As a long-time Green, Ausubel has good reason to be concerned given his article condemns renewable energy as “wrecking” the environment.

“Renewables are not green,” is how Ausubel begins the article published in the International Journal of Nuclear Governance, Economy and Ecology. It’s a remarkable statement coming from someone who beat his fellow Greens to global warming alarmism by at least 10 years.

Ausubel’s Rockefeller University bio says that he “was one of the main organizers of the first U.N. World Climate Conference (Geneva, 1979) which substantially elevated the global warming issue on scientific and political agendas” and that he “played major roles in the formulation of both U.S. and world climate-research programs.”

Ausubel’s remarkable article, however, may very well cost him whatever exalted status he may have had in the Green movement, which is likely to brand him an out-and-out traitor to the cause.

But the Green’s loss is a big gain for the rest of us — particularly those interested in sensible energy and environmental policy as opposed to ill-considered, pie-in-the-sky hopes for a renewable energy-powered civilization.

Ausubel calculated the amount of energy produced by various renewable energy sources — including hydroelectric, biomass, wind and solar power — in terms of power output per square meter of land disturbed.

If you could collect the average annual rainfall of the 900,000-square-kilometer Canadian province of Ontario — about 680,000 billion liters of water — and store it behind a dam 60 meters tall, you would produce about 11,000 Megawatts of electricity — which is only about 80 percent of the output of Canada’s 25 nuclear power stations, Ausubel says.
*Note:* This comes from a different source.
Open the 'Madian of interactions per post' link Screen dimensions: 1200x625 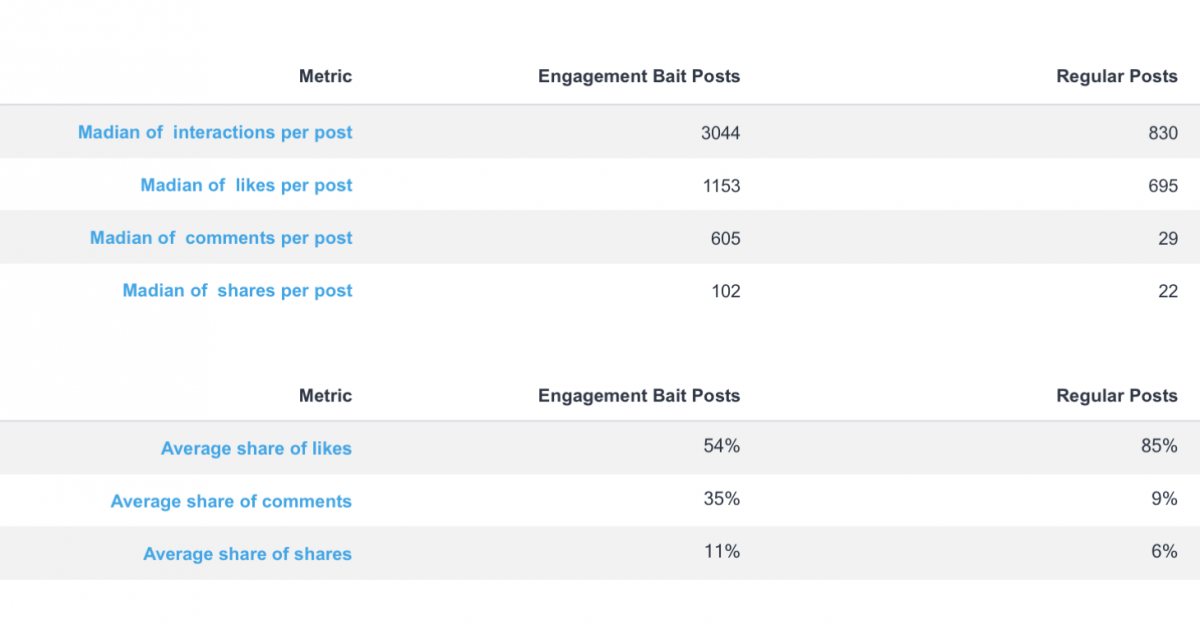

In other words, this works out to a power production rate of 0.012 watts per square meter of land. It would take 1 square kilometer of land to provide enough electricity for about 12 Canadians, according to Ausubel, who says this inefficiency is a key reason for the reduced demand for hydroelectric power.

Biomass is an even worse renewable source of energy than hydroelectric power in terms of ecological harm.

Large-scale power generation from biomass would require that “vast areas be shaved or harvested annually,” Ausubel says. It would take 2,500 square kilometers of prime Iowa farmland to produce as much electricity from biomass as from a single nuclear power plant.

“Increased use of biomass fuel in any form is criminal,” Ausubel stated in a media release. “Every automobile would require a pasture of 1-2 hectares.” He added.

Wind power? While it’s much less land intensive than biomass, that’s not saying much. A 770-square-kilometer area would only produce as much electricity as a single 1,000 Megawatt nuclear plant.

A wind farm the size of Texas would be required to extract, store and transport annual U.S. energy needs. “Every square meter of Connecticut” would have to be turned into a wind farm to provide all of New York City’s electricity demands.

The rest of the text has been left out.